Entries shown START
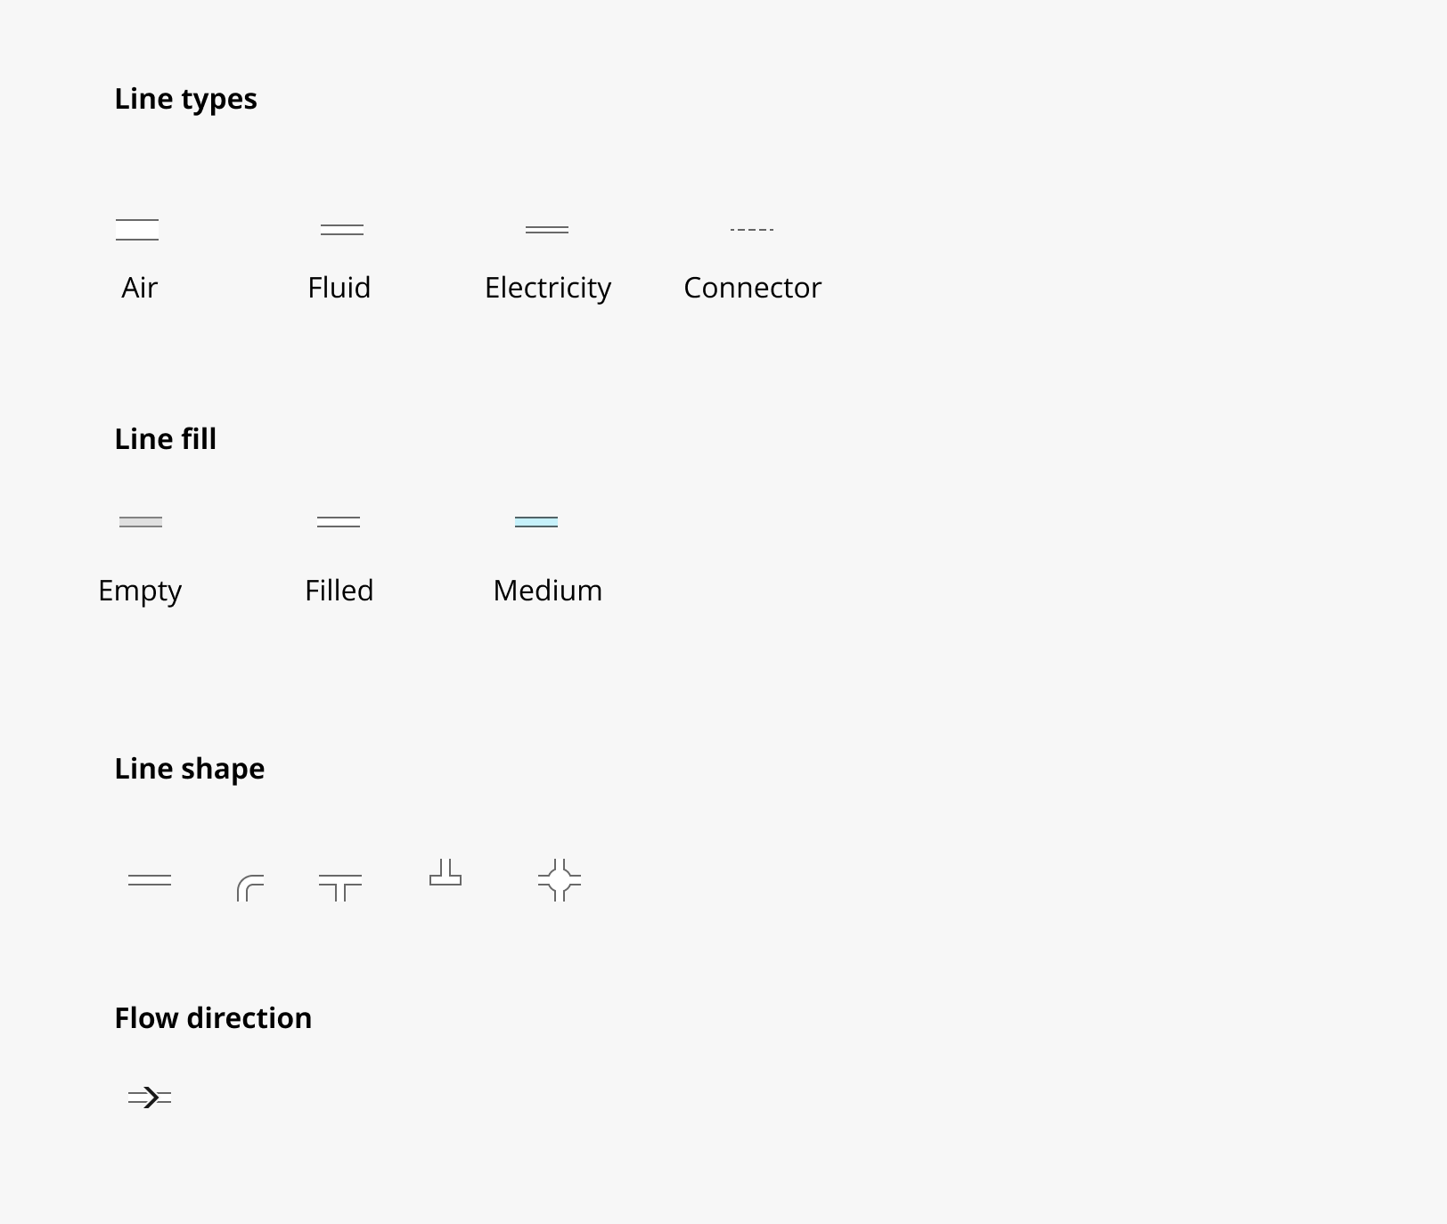Click the Connector label
Screen dimensions: 1447x1224
pos(753,288)
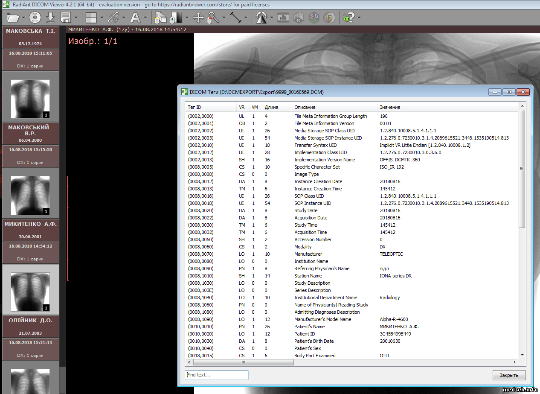Viewport: 540px width, 394px height.
Task: Click the DICOM tags horizontal scrollbar thumb
Action: pos(243,362)
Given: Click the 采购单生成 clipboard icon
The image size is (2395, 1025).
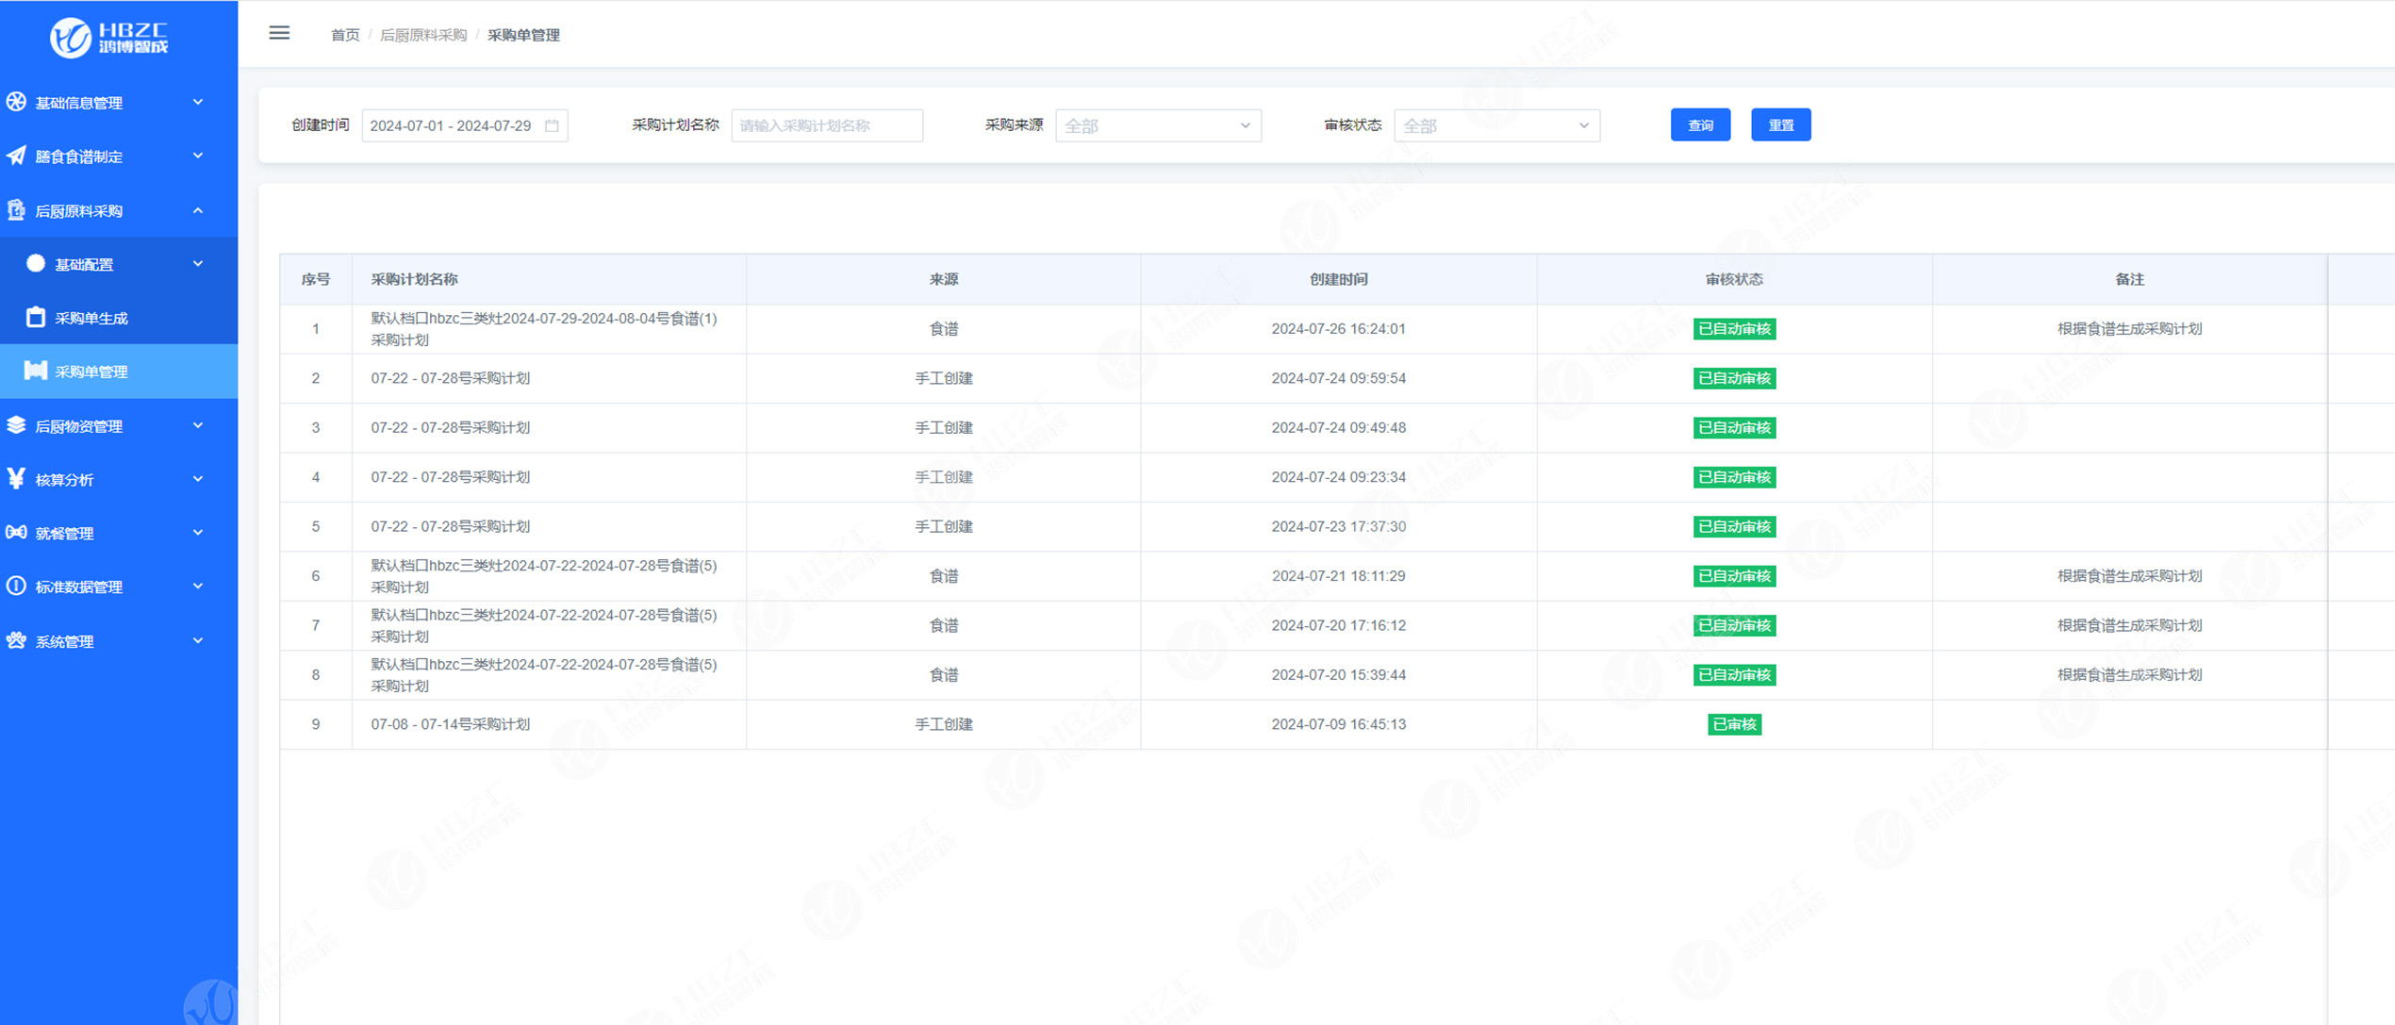Looking at the screenshot, I should (36, 317).
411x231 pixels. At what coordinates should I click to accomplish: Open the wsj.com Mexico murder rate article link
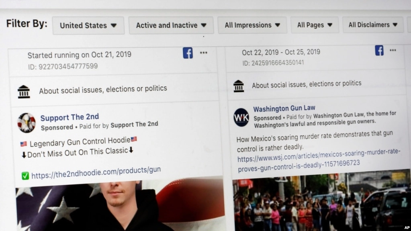[319, 159]
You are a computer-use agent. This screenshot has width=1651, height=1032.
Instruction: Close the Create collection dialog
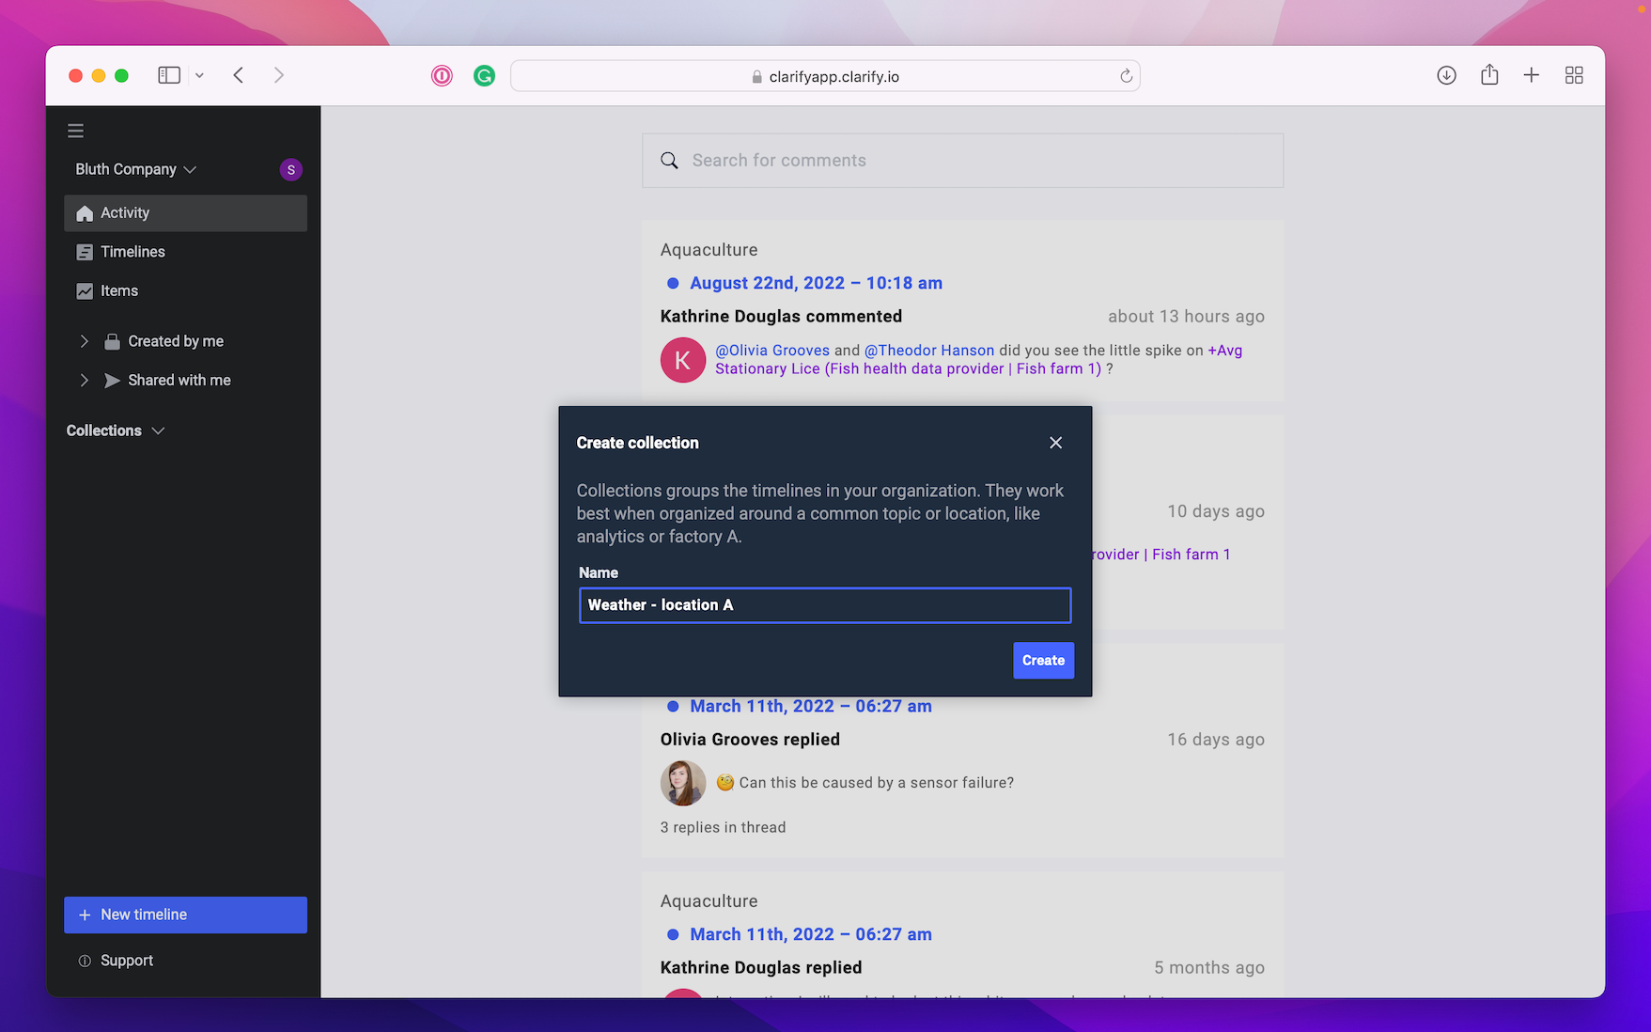click(1055, 443)
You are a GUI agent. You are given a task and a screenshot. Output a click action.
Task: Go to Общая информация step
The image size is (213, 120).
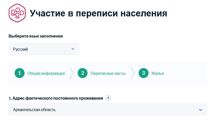click(46, 73)
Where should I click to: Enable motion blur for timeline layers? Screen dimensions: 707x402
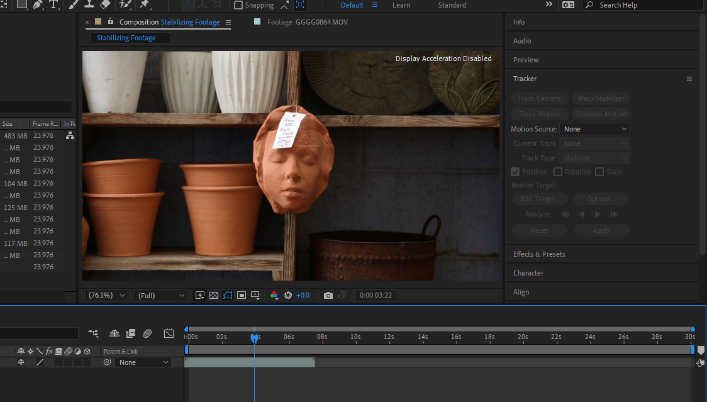147,333
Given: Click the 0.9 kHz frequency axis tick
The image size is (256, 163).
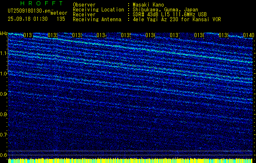Looking at the screenshot, I should (x=4, y=94).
Entries shown END
Report how many lines above include "agent". Nothing else.

Finished task — 2